La Belgique est devenue une particratie avec des présidents à la baguette pour le meilleur ou pour le pire.
“Nous nous trompons de débats médiatiques, déplore l’économiste Bruno Colmant. La Belgique se nourrit de son tropisme médiatique, et la presse ramène trop souvent les sujets d’intérêt à des détails sans importance… et inversement.” Et il ajoute: “Nous ne regardons pas vers le haut, c’est-à-dire au niveau européen, peut-être parce que le lien entre nos votes et les décisions européennes relève d’une démocratie soupçonnée d’être dominée par une oligarchie technocratique. Mais c’est une grave erreur.” Les enjeux à embrasser doivent être pris à bras-le-corps à ce niveau, n’en déplaise aux replis sur soi qui s’expriment dans bien des pays européens.

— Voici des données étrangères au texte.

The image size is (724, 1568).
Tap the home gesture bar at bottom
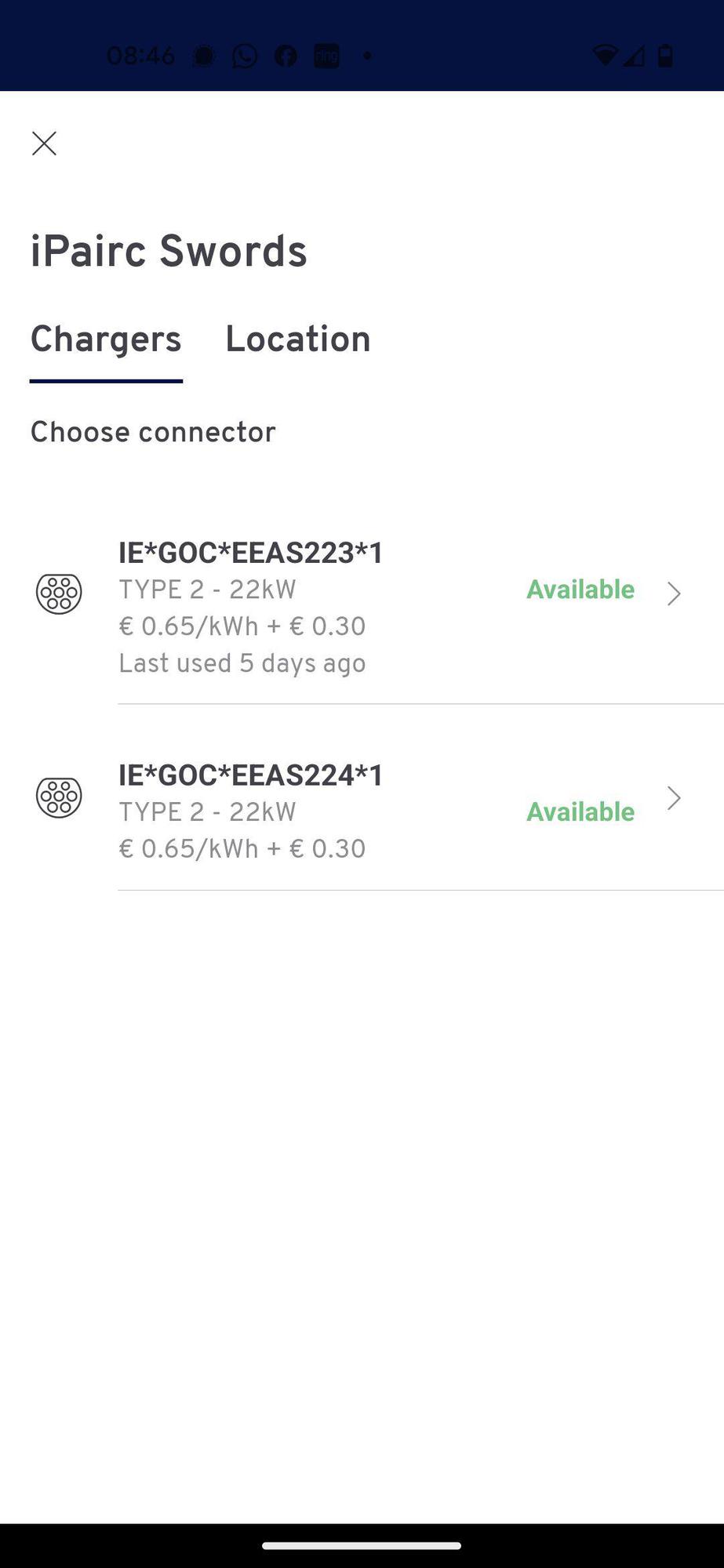(x=362, y=1546)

Car que voit-on défiler en toile de fond? La planète est un brasier, géopolitique et climatique, avec de sourdes menaces sur notre avenir collectif. Le vieillissement de la population galope, avec son explosion de dépenses sociales. Le rapport Draghi, rédigé par l’ancien Premier ministre italien, pointe du doigt les menaces qui plaident sur notre compétitivité en avançant des réponses à l’échelle européenne. L’économie belge ralentit, la croissance reste atone et l’OCDE nous invite à réduire nos dépenses publiques “inefficaces”. Le redressement socio-économique est bien le cœur nucléaire de la future Arizona fédérale, mais qu’attend-on pour atterrir? Et, serait-on tenté d’ajouter, comment oser négliger notre impact sur la planète?
Les partis de la future Arizona restent populaires, si l’on en croit le dernier grand sondage publié le week-end dernier. Leur crédit ne doit pas seulement servir à “concrétiser l’essai” au niveau des communes, mais aussi à fixer un cap, défendre un projet mobilisateur et courageux pour l’ensemble des Belges. Dès à présent, au-delà des slogans. Notre avenir est ce prix, la confiance en la politique aussi.